Since taking office President Obama has promised, repeatedly, that America’s bloody occupation would finally, truly end by the close of 2011.
But, maybe it won’t.
Defense Secretary Robert Gates told reporters on Wednesday that by the end of the month, approximately 50,000 U.S. soldiers will remain in Iraq to serve an advisory role to the country’s military. Those forces, he said, would be fully withdrawn by the end of 2011.
Unless, that is, they’re asked to stay.
At the time, that quote was noted only by Voice of America, the government’s official news service. It was completely ignored by the mainstream press, until Intelligence Daily reporter Michael Collins noted the comment and ran it in a headline.

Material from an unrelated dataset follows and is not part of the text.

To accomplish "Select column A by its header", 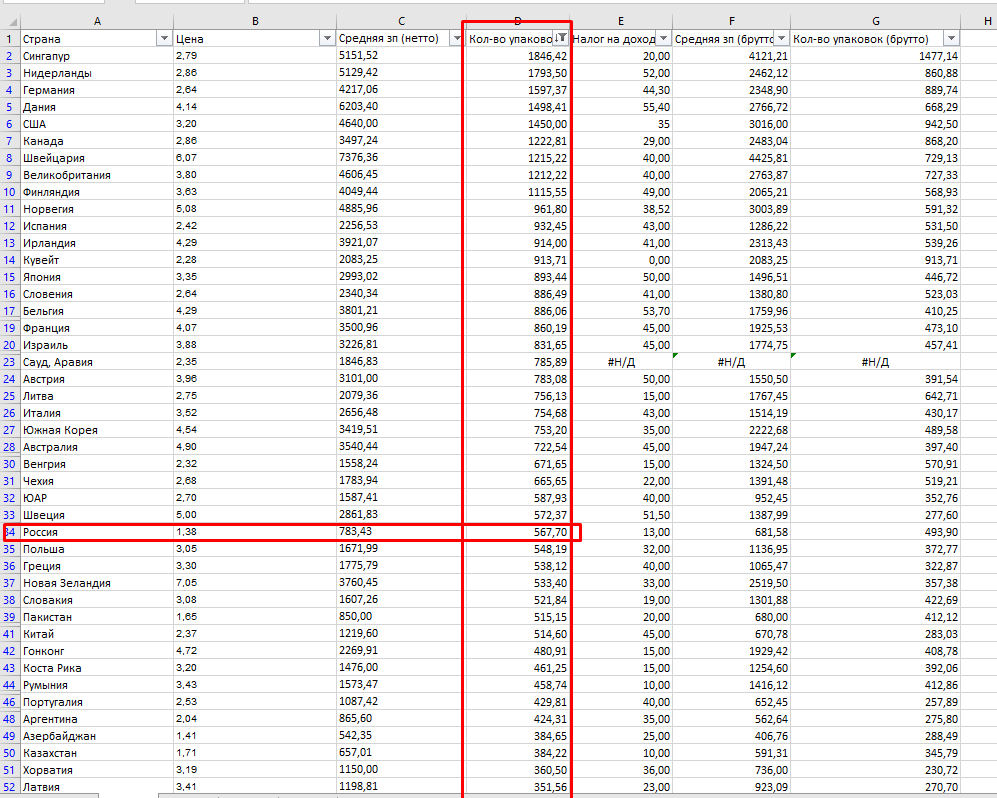I will coord(96,19).
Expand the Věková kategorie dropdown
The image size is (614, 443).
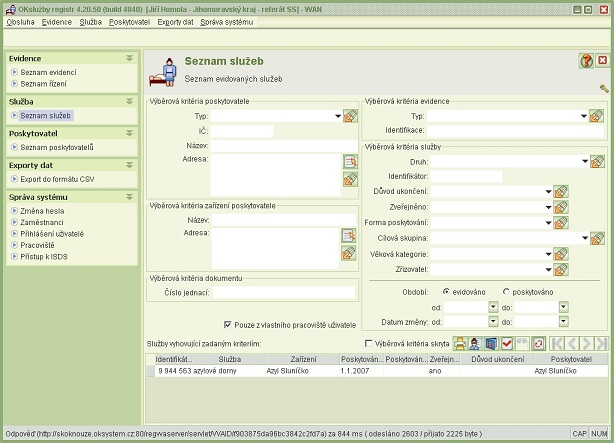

If Gates’s aside is indeed the case, U.S. forces may be drawn into negotiations with Iraq’s top-ranking military official, Lt. Gen. Babakir Zebari, who recently told western media that U.S. forces may be needed in Iraq until 2020.
“If I were asked about the withdrawal, I would say to politicians: the U.S. army must stay until the Iraqi army is fully ready in 2020,” he was quoted saying last week.
Iraqi and U.S. officials quickly scrambled to issue clarifications, but the damage was done.
“Support for an ongoing US presence also came last week from an unlikely quarter, Saddam Hussein’s former deputy, Tariq Aziz, who told the Guardian that Barack Obama would be ‘leaving Iraq to the wolves’ if he continued to withdraw troops,” Britain’s newspaper The Guardian noted.
Despite these warnings, the U.S. insisted its drawdown was “on target” and suggested that only as few as mere “dozens” of embassy guards might remain in Baghdad after 2011. There are now 64,000 American soldiers in Iraq.
“We’re on target by the end of the month to end our combat mission,” White House spokesman Robert Gibbs told a press briefing.
Iraq has yet to form a working government more than two months after the country’s national elections.
“We’ll be doing in Iraq what we do in many countries around the world with which we have a security relationship that involves selling American equipment or training their forces, that is establishing some connecting tissue,” said Anthony Blinken, national security advisor for the vice president.
“This is something that’s common to many embassies around the world, under the authority of the chief of mission, the ambassador, and typically it involves some small numbers of military personnel,” he said.
“But when I say small, I’m not talking thousands, I’m talking dozens or maybe hundreds, that’s typically how much we would see.”
Defense Secretary Gates, appointed by President George W. Bush after the retirement of Donald Rumsfeld, said Monday that he’d be leaving the post sometime in 2011.